\textbf{(For candidates who have not followed the specialization course)}\\
Let the numerical sequence $(u _ { n })$ defined on $\mathbf{N}$ by:
$$u _ { 0 } = 2 \quad \text { and for every natural number } n , u _ { n + 1 } = \frac { 2 } { 3 } u _ { n } + \frac { 1 } { 3 } n + 1$$

\begin{enumerate}
  \item \begin{enumerate}
    \item[a.] Calculate $u _ { 1 } , u _ { 2 } , u _ { 3 }$ and $u _ { 4 }$. Approximate values to $10 ^ { - 2 }$ may be given.
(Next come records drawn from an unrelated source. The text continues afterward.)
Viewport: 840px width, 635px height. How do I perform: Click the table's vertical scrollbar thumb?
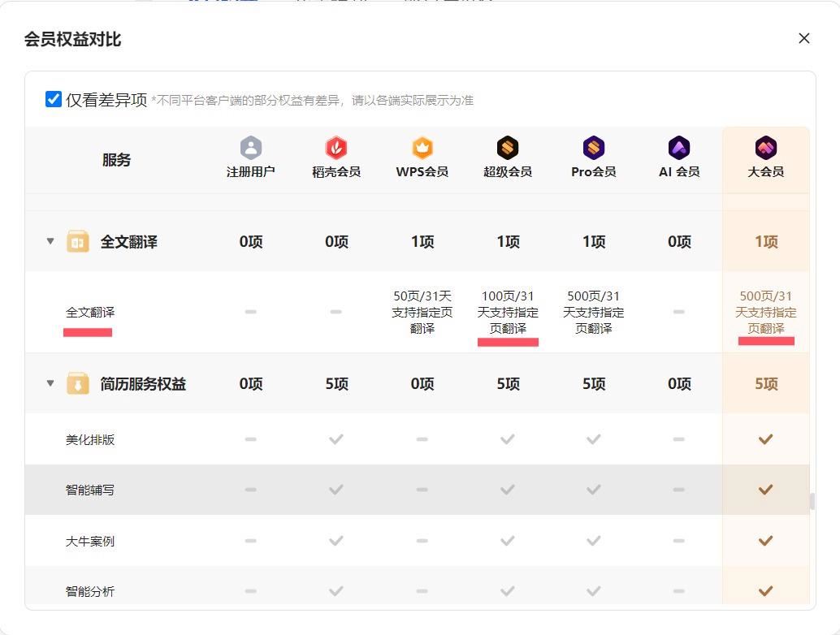pos(812,501)
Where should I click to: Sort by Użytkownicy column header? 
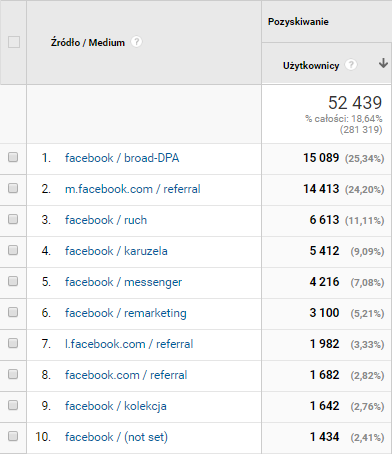[311, 66]
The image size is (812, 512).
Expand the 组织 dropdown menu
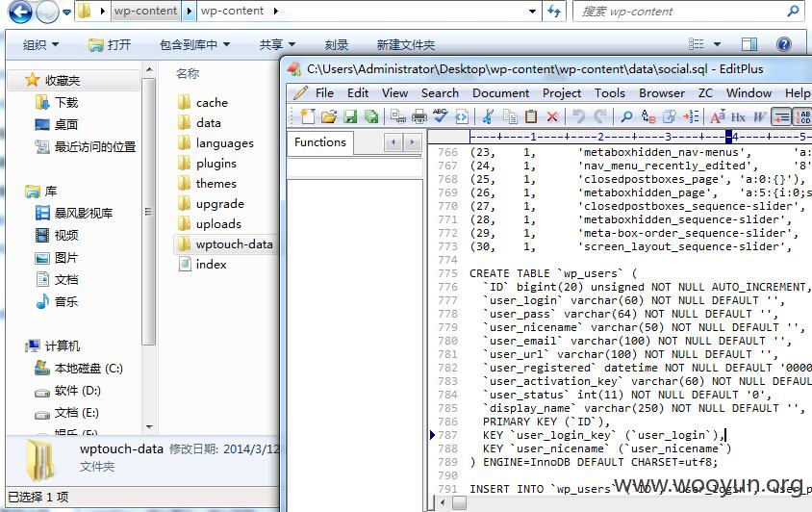click(x=40, y=45)

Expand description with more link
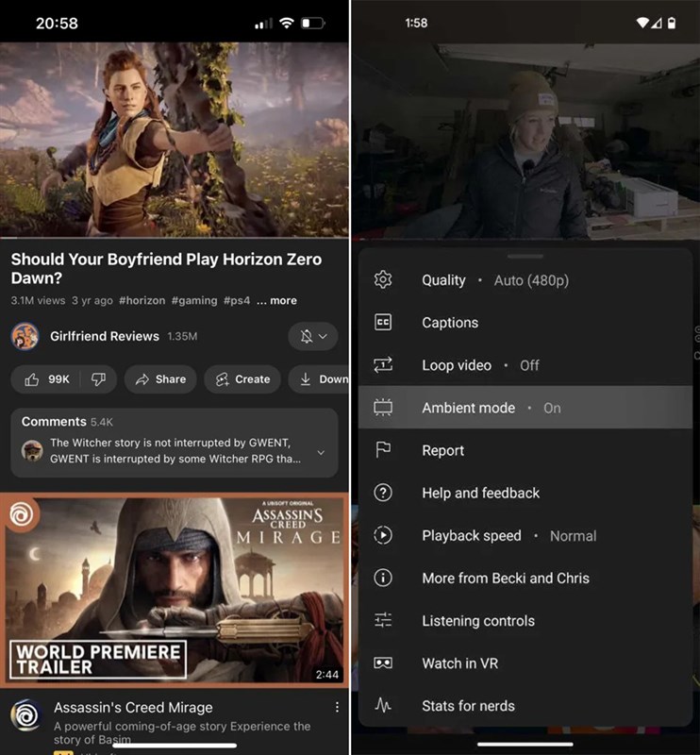click(277, 301)
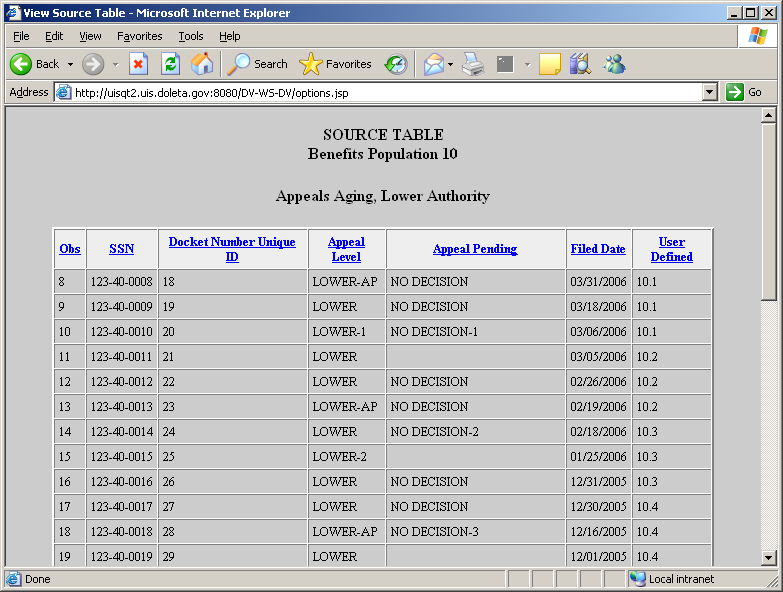
Task: Open the Mail toolbar icon
Action: (x=433, y=64)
    \item[b.] Form a conjecture about the monotonicity of this sequence.
  \end{enumerate}
  \item \begin{enumerate}
    \item[a.] Prove that for every natural number $n$,
$$u _ { n } \leqslant n + 3$$
    \item[b.] Prove that for every natural number $n$,
$$u _ { n + 1 } - u _ { n } = \frac { 1 } { 3 } \left( n + 3 - u _ { n } \right)$$
    \item[c.] Deduce a validation of the previous conjecture.
  \end{enumerate}
  \item We denote by $\left( v _ { n } \right)$ the sequence defined on $\mathbf { N }$ by $v _ { n } = u _ { n } - n$.
  \begin{enumerate}
    \item[a.] Prove that the sequence $\left( v _ { n } \right)$ is a geometric sequence with common ratio $\frac { 2 } { 3 }$.
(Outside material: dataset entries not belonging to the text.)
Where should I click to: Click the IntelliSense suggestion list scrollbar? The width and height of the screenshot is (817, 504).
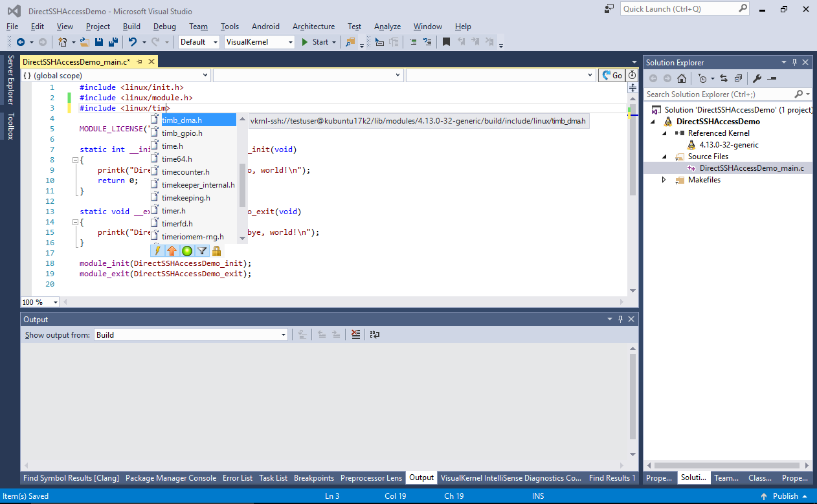pyautogui.click(x=243, y=184)
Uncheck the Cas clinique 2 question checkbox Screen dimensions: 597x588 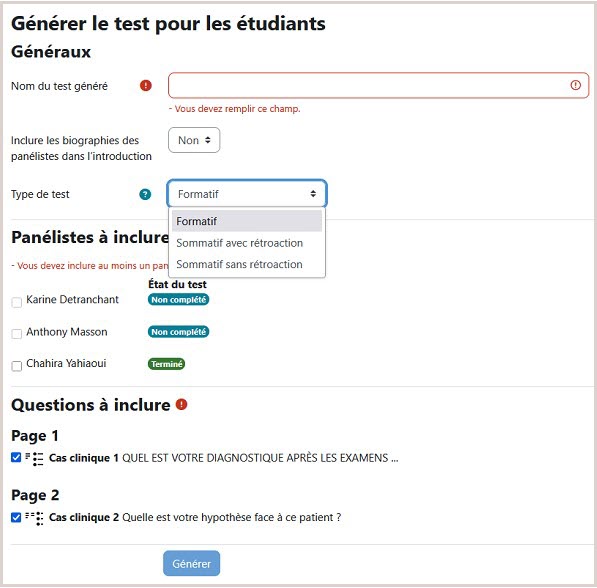[x=16, y=518]
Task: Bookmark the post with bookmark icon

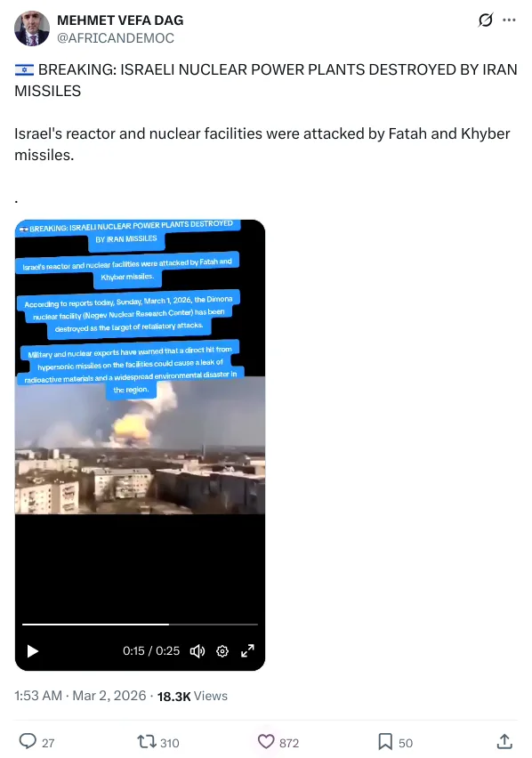Action: pos(385,742)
    \item[b.] Deduce that for every natural number $n$,
$$u _ { n } = 2 \left( \frac { 2 } { 3 } \right) ^ { n } + n$$
    \item[c.] Determine the limit of the sequence $(u _ { n })$.
  \end{enumerate}
  \item For every non-zero natural number $n$, we set:
$$S _ { n } = \sum _ { k = 0 } ^ { n } u _ { k } = u _ { 0 } + u _ { 1 } + \ldots + u _ { n } \quad \text { and } \quad T _ { n } = \frac { S _ { n } } { n ^ { 2 } } .$$
  \begin{enumerate}
    \item[a.] Express $S _ { n }$ as a function of $n$.
    \item[b.] Determine the limit of the sequence $(T _ { n })$.
  \end{enumerate}
\end{enumerate}